First Time AirBNB taxes --- HELP!

Okay, so I’m very behind with last year’s taxes due to them being more complex and a cascade of family emergencies this year. I began hosting in May of 3
2017. I rented one AirBNB apartment for 2 months and didn’t live there. I also rented my hime where I live for 6-7 months. Total AirBNB income was about $5k. I also bought the home that year and spent a ton setting up, so I have well over $5k in potential deductions. I saw something about deducting up to $25k in AirBNB deductions from your day job wages if your average AirBNB stay was less than 7 days. Is this accurate?

Also, between two AirBNB places, a day job, buying my first home, and a mess of deductions, can I maximize my deductions on the premium TurboTax? Or do I need an actual accountant. I’ve always done my own taxes until now, but I have no idea where to start because I don’t want to buy TurboTax if it won’t work for this weird loophole. Thanks so much!

You don’t say what country you’re in so it’s hard for us to comment. You must have a national government tax website with information and FAQs. In the UK HMRC have one with facts on income from property and the rent a room scheme. In the UK there’s no tax cross over to PAYE employment or deductables for the rent a room scheme.

If you are late with your tax return and haven’t looked into how your taxes should work, if you can’t get the guidance you need from your government’s tax website, and need to submit your returns urgently, I would pay an accountant for an initial consultation to get clarification on the areas you need advice on.

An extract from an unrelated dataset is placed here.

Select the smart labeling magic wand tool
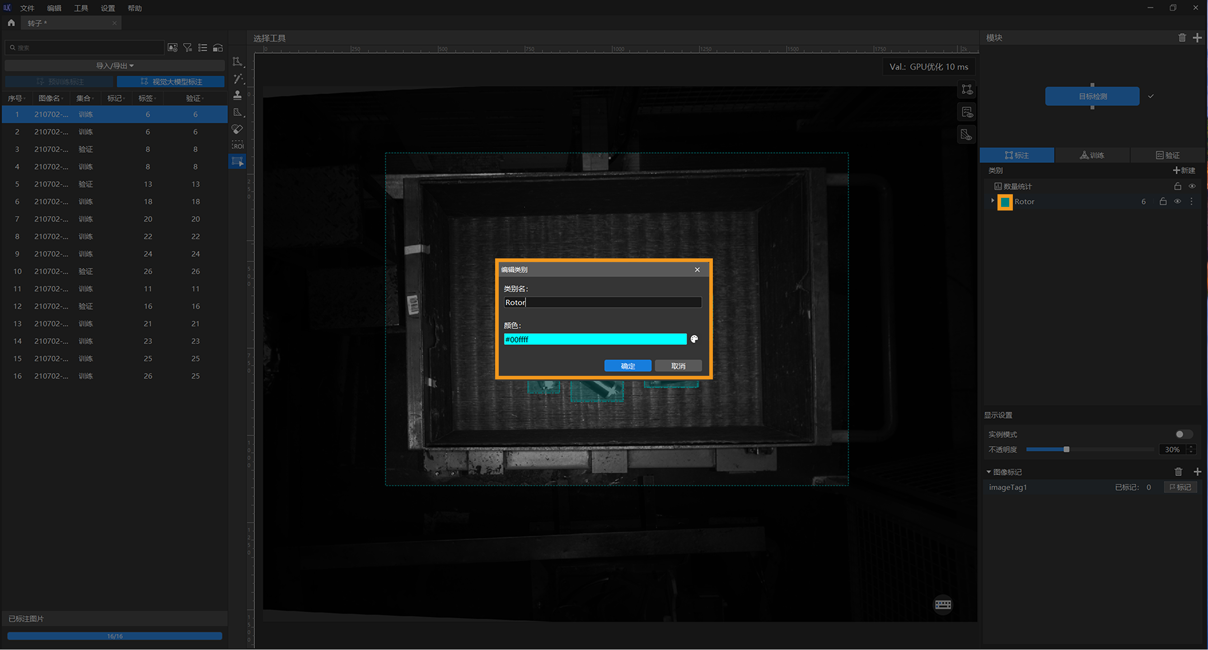The image size is (1208, 650). click(238, 78)
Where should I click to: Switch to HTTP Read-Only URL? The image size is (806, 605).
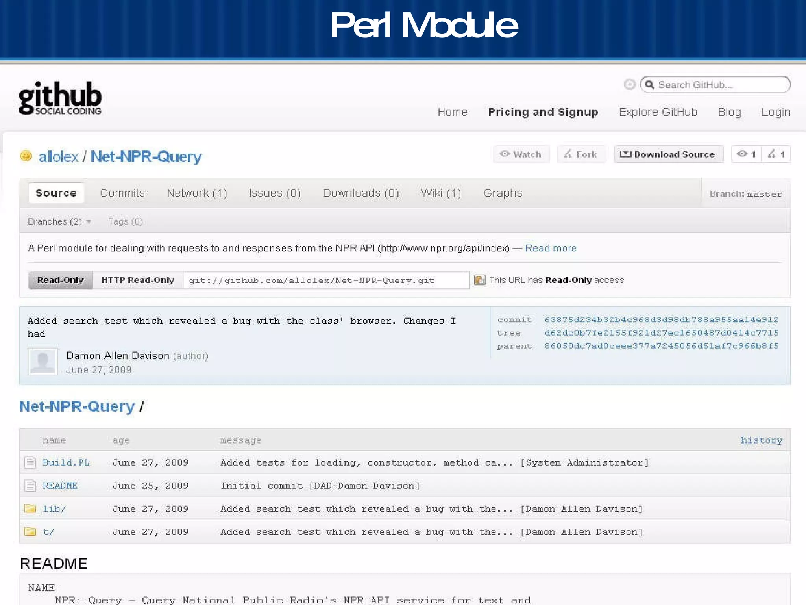138,280
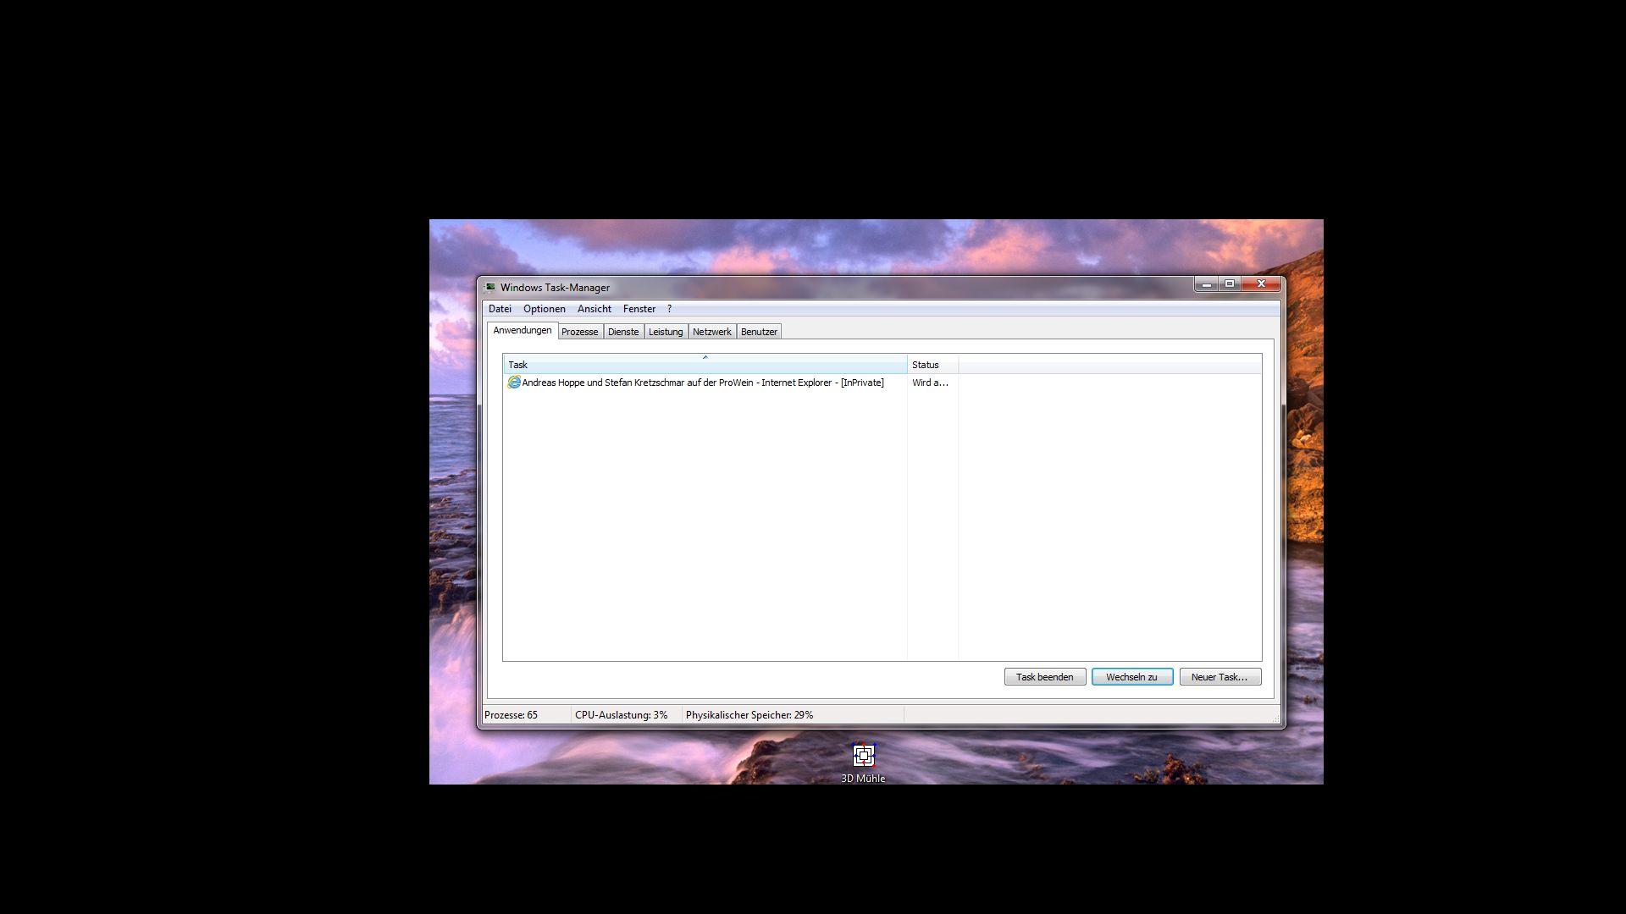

You have a lot going on for the 2017 return! It would be money well spent to have someone do it right; you can use the Airbnb portion as a template if you’d like to do your own in the future. You can also deduct the accountant’s prep fee in next years’ taxes.

(I’m in the USA)

Thanks for all the feedback so far! I’m in the US.

Patrick we own a b&b in Michigan. We list our rooms also on Airbnb. We set up the business side as a llc. We use the building as a rental. The bnb pays us rent. You don’t pay social security tax on a rental. With a rental you use the schedule for rental on your it’s taxes. You can then depreciate your building and large purchases. Go to a accountant to do all this

Agree on use of accountant or enrolled agent. Under US tax code, the $25,000 you are referring to is Schedule E rental income passive loss amount that can be used to offset your active or earned income (W2) under specified MAGI income threshholds. You cannot take the passive loss if you/family spend more than 14 days or 10% of rental days, whichever is greater, in the rental space. Expenses also have to be pro-rated based on rental vs personal days and, if only part of the resudence, square footage, altho there are some nice depeciation accceleration provisions – Section 179, bonus depreciation, and de minimis election. IRS publication 925 on passive loss specifically excludes short term rentals with less than 7 days average stay, and short term rentals between 7 and 30 average days with significant personal services, from the definition of rental activity, which leads accountants to reccommend use of Schedule C profit & loss from business (sole proprietorship) instead of Schedule E. A reputable tax preparer will deal with IRS and cover penalties resulting from errors in tax reporting.